What to prep in advance

The Paella

Scrub the clams and mussels to get any bits of dirt off the shell, then trim the beards and rinse them well.  Discard any clams or mussels that have broken shells or are not tightly closed. Set aside in a bowl.

Cut the cleaned squid in half and ensure that the beaks have been removed. Then slice them into 1-inch pieces and place them in a separate bowl. (Emily will also demonstrate this in the class).

Rinse the shrimp, and remove the shells if desired, leaving on the tails for ease of eating. Place them in a separate bowl.  Put all your seafood in the fridge until we are ready to cook.

The rest of the prep we will do together in class.  Have small bowls for each ingredient.

Have your herbs and vegetables, washed and dried and the rest of your ingredients measured out and ready to go.

The Sangria:

Slice the orange into rounds, slice the apple and the peach into wedges, and place them all in a shallow 9 x 9 inch baking dish. Slice the strawberries in half, add them to the baking dish, and top with the blackberries.

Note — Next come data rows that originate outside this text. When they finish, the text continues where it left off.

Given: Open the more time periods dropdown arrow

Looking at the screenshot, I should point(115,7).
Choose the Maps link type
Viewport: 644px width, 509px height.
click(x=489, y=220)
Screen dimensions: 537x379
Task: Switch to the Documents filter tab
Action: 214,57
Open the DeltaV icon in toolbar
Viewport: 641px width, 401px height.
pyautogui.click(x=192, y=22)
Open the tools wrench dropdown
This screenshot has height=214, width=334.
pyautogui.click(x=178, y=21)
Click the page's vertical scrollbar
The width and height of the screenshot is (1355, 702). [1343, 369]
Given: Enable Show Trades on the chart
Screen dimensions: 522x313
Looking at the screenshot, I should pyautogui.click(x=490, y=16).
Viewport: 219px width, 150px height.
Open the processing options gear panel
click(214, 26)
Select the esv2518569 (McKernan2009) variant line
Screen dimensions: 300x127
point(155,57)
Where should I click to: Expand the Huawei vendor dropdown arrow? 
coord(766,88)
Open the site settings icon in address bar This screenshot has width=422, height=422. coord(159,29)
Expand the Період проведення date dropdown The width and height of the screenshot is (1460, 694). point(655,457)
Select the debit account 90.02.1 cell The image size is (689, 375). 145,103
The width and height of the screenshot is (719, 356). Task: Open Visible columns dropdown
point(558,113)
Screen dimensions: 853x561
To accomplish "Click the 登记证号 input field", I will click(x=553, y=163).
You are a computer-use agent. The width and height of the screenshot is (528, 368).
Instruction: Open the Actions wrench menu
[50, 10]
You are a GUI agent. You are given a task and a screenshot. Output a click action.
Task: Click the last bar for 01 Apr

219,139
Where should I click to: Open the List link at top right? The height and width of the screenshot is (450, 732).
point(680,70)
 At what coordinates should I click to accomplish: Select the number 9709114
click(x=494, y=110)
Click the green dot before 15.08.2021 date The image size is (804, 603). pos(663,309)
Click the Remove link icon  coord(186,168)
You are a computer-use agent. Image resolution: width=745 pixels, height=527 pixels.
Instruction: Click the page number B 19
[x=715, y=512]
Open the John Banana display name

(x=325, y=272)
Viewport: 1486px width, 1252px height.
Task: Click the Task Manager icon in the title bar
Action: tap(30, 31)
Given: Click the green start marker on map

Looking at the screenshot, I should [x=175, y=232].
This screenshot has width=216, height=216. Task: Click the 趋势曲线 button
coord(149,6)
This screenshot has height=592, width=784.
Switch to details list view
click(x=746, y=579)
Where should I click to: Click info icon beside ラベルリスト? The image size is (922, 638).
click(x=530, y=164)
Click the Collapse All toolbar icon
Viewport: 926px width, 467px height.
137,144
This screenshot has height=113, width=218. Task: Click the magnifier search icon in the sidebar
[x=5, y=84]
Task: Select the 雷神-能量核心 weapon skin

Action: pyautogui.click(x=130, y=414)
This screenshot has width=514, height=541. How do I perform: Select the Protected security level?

Drizzle the fruit with the rum and the balsamic. Cover the dish with plastic wrap, place in the fridge, and allow the fruit to macerate for at least 1 hour, or up to overnight.

Kitchen Utensils

Paella Pan (this recipe is for a 36cm / 6 servings or 38cm / 8 servings pan.  With the increase in popularity of paella, you can find pans at most kitchen stores. We also sell paella pans on our website just click here

Numerous small dishes to hold your ingredients once they are prepped.  The beauty of this dish is it is very social, once prepped, you can chat with your guest and easily cook the paella adding the ingredients at the appropriate time.